Cisatracurium (usually as Cisatracurium Besylate, trade name Nimbex) is a neuromuscular-blocking drug. It is one of the ten isomers of atracurium. Its active metabolites contains less laudanosine (which causes hypotension, central nervous system excitement, and seizures) than that of atracurium. It is considered an intermediate-acting agent in terms of duration of action.

Cisatracurium Besylate Structure

It is a bisbenzyltetrahydroisoquinolinium agent in the quaternary ammonium compound family.

Cisatracurium Besylate Metabolism

80% is metabolized to laudanosine via Hofmann degradation (which is dependent on the pH and the temperature of the plasma) and 20% is metabolized hepatically or excreted renally. Since Hofmann elimination is organ-independent, the use of cisatracurium may pose less risk in patients with liver or renal disease than other neuromuscular blockers. 10-15% of the dose is excreted unchanged in the urine.

Pharmacology and Clinical Uses

Cisatracurium Besylate (besylate) is a nondepolarising neuromuscular blocking agent with an intermediate duration of action. It is the R-cis, R’-cis isomer of atracurium Besylate and is approximately 3-fold more potent than the mixture of isomers that constitute the parent drug. The ED95 for cisatracurium Besylate (dose required to produce 95% suppression of twitch response to nerve stimulation) in adults is 0.05 mg/kg during N2O/O2 opioid anaesthesia.
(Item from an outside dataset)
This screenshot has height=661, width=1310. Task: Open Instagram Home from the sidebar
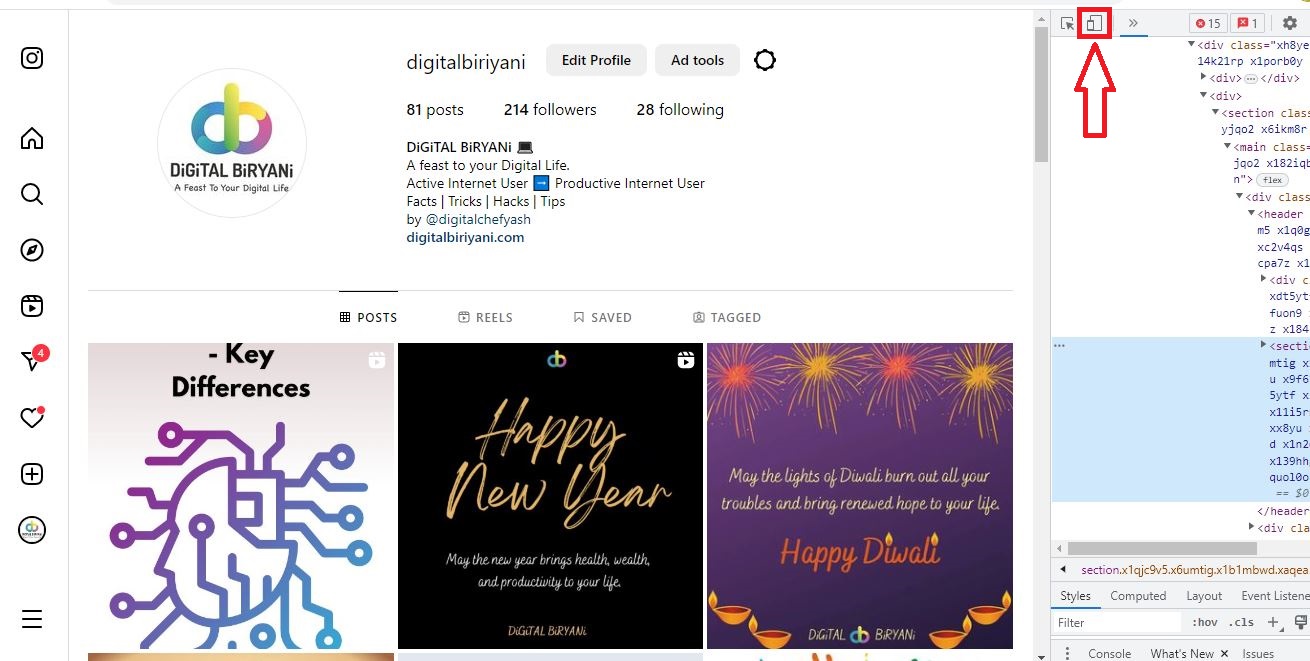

As for atracurium Besylate, the primary route of elimination of cisatracurium Besylate is by spontaneous degradation. Cisatracurium Besylate is not associated with dose-related histamine release (at bolus doses of < or = 8 x ED95) and, consistent with this, has demonstrated cardiovascular stability in both healthy patients (< or = 8 x ED95) and those with coronary artery disease (< or = 6 x ED95).

In clinical trials, Cisatracurium Besylate has been used successfully to facilitate intubation (at 2 to 4 x ED95) and as a muscle relaxant during surgery and in intensive care. Compared with vecuronium, Cisatracurium Besylate was associated with a significantly faster recovery after continuous infusion in patients in intensive care. Relative to atracurium Besylate, Cisatracurium Besylate has a lower propensity to cause histamine release is more potent but has a slightly longer onset time at equipotent doses. It also offers a more predictable recovery profile than vecuronium after prolonged use in patients in intensive care. Thus, comparative data provide some indication of the potential of Cisatracurium Besylate as an intermediate-duration neuromuscular blocking agent but further comparisons with other like agents are required to define precisely its relative merits.